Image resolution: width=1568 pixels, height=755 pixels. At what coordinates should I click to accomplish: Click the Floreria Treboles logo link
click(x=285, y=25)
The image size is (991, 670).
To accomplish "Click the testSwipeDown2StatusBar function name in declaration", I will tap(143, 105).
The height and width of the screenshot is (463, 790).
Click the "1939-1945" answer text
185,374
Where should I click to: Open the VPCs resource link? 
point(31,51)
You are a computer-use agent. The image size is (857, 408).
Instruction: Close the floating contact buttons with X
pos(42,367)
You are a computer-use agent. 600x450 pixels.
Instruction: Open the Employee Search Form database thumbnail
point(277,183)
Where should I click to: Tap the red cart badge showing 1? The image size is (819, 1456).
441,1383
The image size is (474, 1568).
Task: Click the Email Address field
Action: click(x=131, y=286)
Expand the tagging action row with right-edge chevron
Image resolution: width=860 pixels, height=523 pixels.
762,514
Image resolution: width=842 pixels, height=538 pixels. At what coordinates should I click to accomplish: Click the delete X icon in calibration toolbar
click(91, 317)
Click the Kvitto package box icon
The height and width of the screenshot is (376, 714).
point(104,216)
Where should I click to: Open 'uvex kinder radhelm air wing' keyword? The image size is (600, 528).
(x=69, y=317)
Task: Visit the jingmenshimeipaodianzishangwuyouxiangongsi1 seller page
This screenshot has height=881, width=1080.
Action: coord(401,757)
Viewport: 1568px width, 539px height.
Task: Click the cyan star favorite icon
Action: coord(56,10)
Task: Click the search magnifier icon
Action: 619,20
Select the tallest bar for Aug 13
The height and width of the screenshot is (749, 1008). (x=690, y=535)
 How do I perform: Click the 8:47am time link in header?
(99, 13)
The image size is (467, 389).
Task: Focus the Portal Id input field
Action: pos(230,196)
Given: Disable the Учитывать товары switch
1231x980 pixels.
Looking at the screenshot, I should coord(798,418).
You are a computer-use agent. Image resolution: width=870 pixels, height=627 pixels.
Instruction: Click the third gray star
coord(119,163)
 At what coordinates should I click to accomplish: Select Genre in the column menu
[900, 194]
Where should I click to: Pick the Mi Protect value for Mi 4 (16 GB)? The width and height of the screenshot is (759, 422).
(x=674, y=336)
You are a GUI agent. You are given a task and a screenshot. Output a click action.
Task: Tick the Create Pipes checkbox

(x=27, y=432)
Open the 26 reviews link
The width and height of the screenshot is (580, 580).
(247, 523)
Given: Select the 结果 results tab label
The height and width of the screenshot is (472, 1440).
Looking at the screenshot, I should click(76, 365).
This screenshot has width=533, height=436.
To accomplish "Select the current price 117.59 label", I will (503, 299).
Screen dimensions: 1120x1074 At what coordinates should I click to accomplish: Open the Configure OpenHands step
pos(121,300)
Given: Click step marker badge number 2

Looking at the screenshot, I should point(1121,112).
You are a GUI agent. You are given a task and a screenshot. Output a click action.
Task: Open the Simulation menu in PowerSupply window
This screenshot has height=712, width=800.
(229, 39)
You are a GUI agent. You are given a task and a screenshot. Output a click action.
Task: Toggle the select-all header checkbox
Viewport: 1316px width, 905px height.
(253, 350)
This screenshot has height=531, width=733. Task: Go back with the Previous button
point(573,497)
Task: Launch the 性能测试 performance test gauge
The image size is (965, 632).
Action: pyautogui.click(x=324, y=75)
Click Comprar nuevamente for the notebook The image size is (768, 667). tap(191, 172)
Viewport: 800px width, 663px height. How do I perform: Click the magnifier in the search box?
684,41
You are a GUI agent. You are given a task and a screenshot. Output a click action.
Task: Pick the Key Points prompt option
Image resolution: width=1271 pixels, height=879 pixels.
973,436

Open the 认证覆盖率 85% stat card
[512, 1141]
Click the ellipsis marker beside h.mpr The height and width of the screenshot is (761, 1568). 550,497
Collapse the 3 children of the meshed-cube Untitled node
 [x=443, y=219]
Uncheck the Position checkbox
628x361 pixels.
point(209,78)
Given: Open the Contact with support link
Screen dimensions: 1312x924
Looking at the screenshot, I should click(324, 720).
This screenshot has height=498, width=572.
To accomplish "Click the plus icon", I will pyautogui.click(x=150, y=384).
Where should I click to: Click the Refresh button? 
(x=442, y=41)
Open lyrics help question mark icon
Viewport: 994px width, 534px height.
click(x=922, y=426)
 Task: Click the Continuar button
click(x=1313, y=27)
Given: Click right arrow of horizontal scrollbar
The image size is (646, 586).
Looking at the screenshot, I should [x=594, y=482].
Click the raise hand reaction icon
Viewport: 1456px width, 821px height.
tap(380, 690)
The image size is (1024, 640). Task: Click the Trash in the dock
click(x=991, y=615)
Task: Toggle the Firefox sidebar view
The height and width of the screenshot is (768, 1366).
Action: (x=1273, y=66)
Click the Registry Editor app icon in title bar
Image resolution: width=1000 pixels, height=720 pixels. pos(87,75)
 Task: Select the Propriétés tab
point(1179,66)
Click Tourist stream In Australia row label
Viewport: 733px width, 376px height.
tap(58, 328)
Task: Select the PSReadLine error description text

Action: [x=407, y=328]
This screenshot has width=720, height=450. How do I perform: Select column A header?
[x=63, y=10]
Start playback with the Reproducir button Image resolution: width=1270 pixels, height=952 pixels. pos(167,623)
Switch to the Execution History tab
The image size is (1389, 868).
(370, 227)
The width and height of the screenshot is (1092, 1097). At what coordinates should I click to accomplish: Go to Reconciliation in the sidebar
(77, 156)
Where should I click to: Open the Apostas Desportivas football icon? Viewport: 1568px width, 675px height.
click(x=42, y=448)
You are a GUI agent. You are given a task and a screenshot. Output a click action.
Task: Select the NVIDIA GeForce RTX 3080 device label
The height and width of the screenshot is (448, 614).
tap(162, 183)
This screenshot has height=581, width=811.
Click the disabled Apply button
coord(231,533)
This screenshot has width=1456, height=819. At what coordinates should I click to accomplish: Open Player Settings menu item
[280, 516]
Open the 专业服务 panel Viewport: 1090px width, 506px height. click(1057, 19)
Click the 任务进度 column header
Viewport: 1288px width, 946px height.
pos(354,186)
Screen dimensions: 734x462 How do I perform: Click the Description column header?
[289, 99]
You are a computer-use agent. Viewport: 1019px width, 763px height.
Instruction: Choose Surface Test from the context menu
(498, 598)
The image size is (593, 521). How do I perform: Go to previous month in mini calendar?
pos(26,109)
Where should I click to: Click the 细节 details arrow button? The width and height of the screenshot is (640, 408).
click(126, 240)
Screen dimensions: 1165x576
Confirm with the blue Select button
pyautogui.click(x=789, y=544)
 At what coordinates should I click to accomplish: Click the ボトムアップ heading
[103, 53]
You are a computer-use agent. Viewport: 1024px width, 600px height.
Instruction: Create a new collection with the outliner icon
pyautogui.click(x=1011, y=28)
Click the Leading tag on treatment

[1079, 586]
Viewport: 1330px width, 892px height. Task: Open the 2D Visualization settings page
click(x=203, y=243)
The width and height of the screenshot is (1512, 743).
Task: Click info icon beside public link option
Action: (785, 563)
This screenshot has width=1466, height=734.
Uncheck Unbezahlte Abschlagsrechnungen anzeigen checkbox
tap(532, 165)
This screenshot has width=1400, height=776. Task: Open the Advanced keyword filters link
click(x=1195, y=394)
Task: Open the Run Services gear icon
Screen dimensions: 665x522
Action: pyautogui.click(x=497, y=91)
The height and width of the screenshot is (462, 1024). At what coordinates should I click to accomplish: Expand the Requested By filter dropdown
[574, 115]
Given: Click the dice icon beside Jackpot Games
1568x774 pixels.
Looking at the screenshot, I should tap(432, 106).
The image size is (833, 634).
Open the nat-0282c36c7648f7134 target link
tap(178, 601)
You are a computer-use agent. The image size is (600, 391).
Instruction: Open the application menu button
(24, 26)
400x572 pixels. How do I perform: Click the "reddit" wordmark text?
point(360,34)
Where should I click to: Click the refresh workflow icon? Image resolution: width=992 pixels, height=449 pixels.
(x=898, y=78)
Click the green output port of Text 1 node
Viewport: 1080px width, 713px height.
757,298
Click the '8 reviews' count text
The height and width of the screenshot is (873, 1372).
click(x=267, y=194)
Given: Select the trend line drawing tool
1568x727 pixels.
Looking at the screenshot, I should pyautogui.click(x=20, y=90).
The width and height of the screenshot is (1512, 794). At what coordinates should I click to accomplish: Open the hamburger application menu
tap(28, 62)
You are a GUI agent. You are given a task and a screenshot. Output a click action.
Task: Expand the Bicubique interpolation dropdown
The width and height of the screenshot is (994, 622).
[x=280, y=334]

**********

**PROBLEM TO WORK ON:**
Find the lines of the listing above that hold "computer". Please copy them.

**ANSWER FOR THIS EXERCISE:**
You are a computer-use agent. The image size is (857, 408).
You are a computer-use agent. 600x450 pixels.
You are a computer-use agent. Image resolution: width=870 pixels, height=627 pixels.
You are a computer-use agent. Viewport: 1019px width, 763px height.
You are a computer-use agent. Viewport: 1024px width, 600px height.
You are a computer-use agent. The image size is (600, 391).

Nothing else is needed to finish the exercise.